**PROBLEM**
Only the lines from the one that includes "Enquiry (359, 1240)" through the last line below belong in the reply, copied exactly and without pictures.

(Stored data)
· · · ·
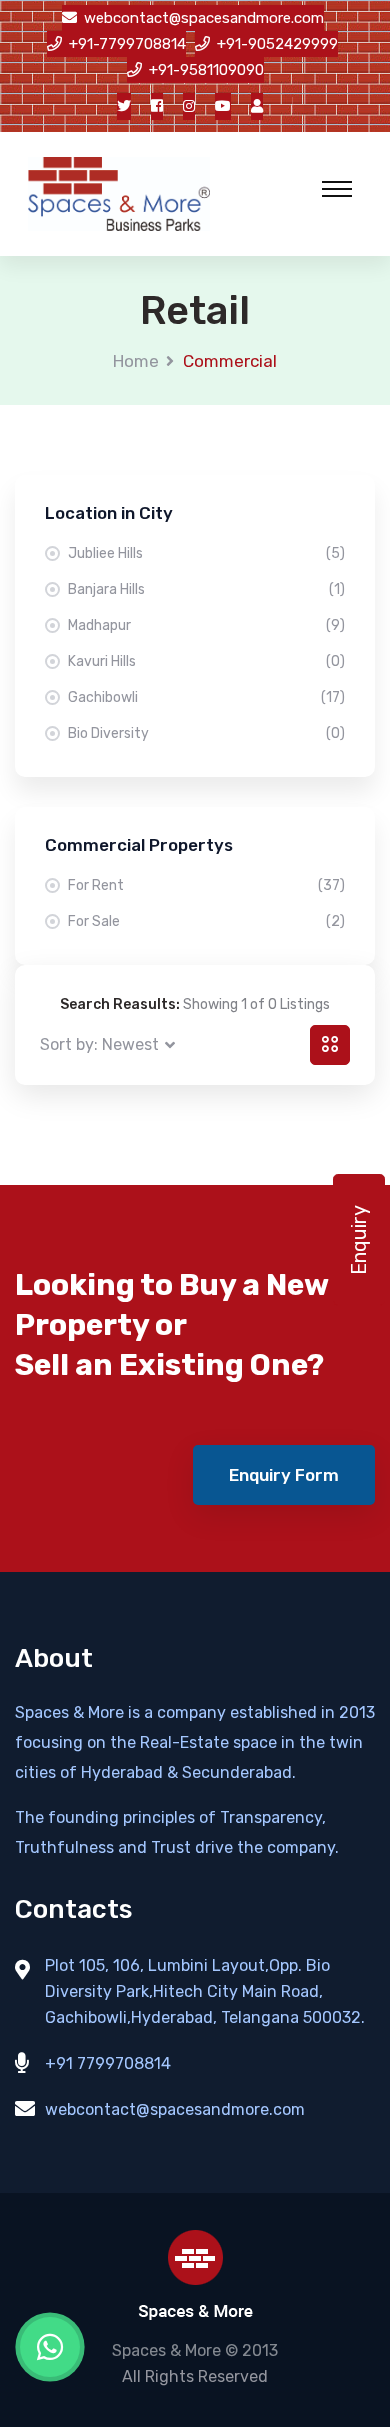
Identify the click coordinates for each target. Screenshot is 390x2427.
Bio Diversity (206, 733)
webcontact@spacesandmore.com (204, 18)
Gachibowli (206, 697)
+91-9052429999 (277, 44)
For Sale (206, 921)
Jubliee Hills (206, 553)
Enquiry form (284, 1475)
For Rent (206, 885)
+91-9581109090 (206, 70)
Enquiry (359, 1240)
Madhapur (206, 625)
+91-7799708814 (127, 44)
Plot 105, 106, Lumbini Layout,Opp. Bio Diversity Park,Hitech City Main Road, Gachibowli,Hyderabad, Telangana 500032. (205, 1991)
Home (136, 361)
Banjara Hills (206, 589)
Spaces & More (166, 2350)
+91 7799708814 (108, 2063)
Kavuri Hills (206, 661)
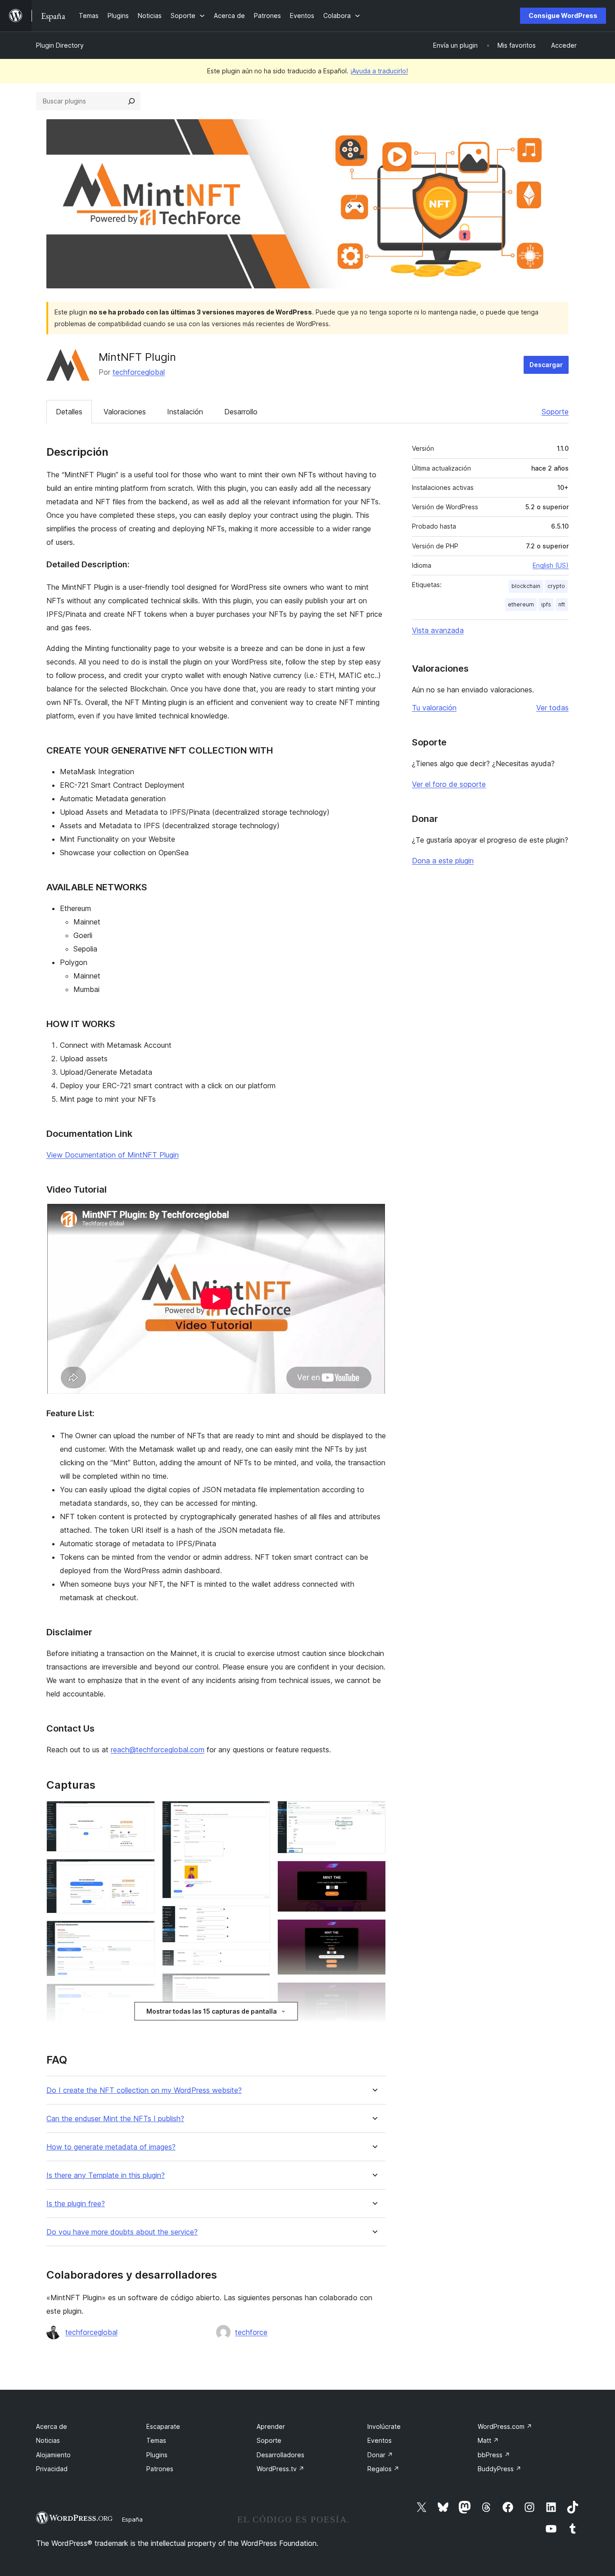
· · · ·
**RESPONSE TO THIS EXERCISE**
Enquiry (359, 1240)
Madhapur (206, 625)
+91-7799708814 (127, 44)
Plot 105, 106, Lumbini Layout,Opp. Bio Diversity Park,Hitech City Main Road, Gachibowli,Hyderabad, Telangana 500032. (205, 1991)
Home (136, 361)
Banjara Hills (206, 589)
Spaces & More (166, 2350)
+91 7799708814 (108, 2063)
Kavuri Hills (206, 661)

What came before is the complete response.